Photocatalytic Activity of TiO₂ Nanofibers: The Surface Crystalline Phase Matters

Hongnan Zhang  1 Ming Yu  2 Xiaohong Qin  3
Affiliations

Photocatalytic Activity of TiO₂ Nanofibers: The Surface Crystalline Phase Matters

Hongnan Zhang et al. Nanomaterials (Basel). .

Abstract

The crystal phases and surface states of TiO₂ can intrinsically determine its performance in the applications of photocatalysis. Here, we prepared TiO₂ nanofibers with different crystal phase contents by electrospinning followed via calcination at different temperatures. The TiO₂ nanofibers were characterized using scanning electron microscopy (SEM), X-ray diffraction (XRD), Raman spectrometry, transmission electron microscopy (TEM), and photocatalytic performance testing. The results showed that the phases of TiO₂ nanofibers were layered, that surface crystal phase transition rate was faster than that of internal layers contributed the difference in the ratio of anatase and rutile in the outer and inner layer of TiO₂ nanofibers.

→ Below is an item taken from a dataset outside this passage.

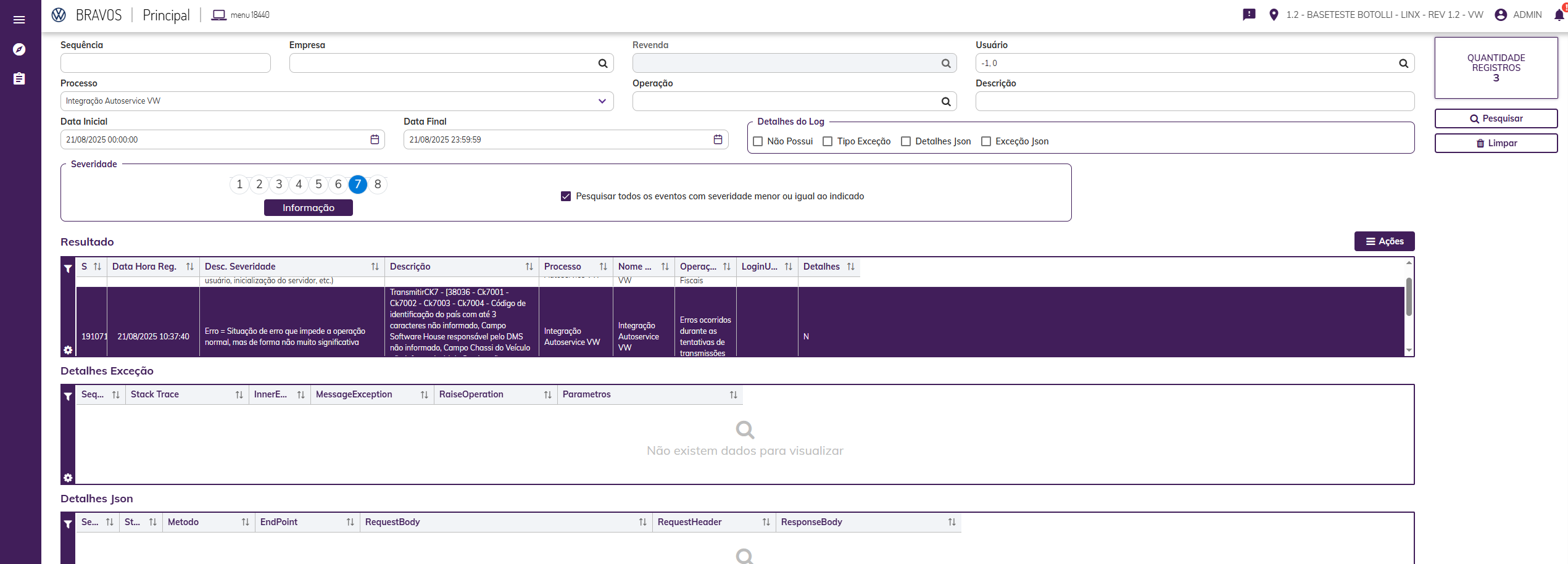Uncheck the search lower-severity events checkbox

point(566,196)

The TiO₂ nanofibers obtained at 575 °C had the best photocatalytic activity, taking only 25 min to degrade Rhodamine B. At 575 °C, the rutile content of the sample surface was about 80 wt.%, while the internal rutile content was only about 40 wt.%. Subsequently, we prepared two different structures of anatase-rutile core-shell TiO₂ nanofibers. The core-shell structure can be clearly seen by TEM characterization. The photocatalytic activity of two kinds of core-shell TiO₂ nanofibers was tested. The results showed that the photocatalytic activity was close to that of the pure phase TiO₂ nanofibers, which corresponded with the surface phase. This further proves that the photocatalytic activity of the material is mainly affected by its surface structure.

Keywords: TiO2 nanofibers; core-shell structure; crystal phase transition; mixed phases; photocatalytic activity.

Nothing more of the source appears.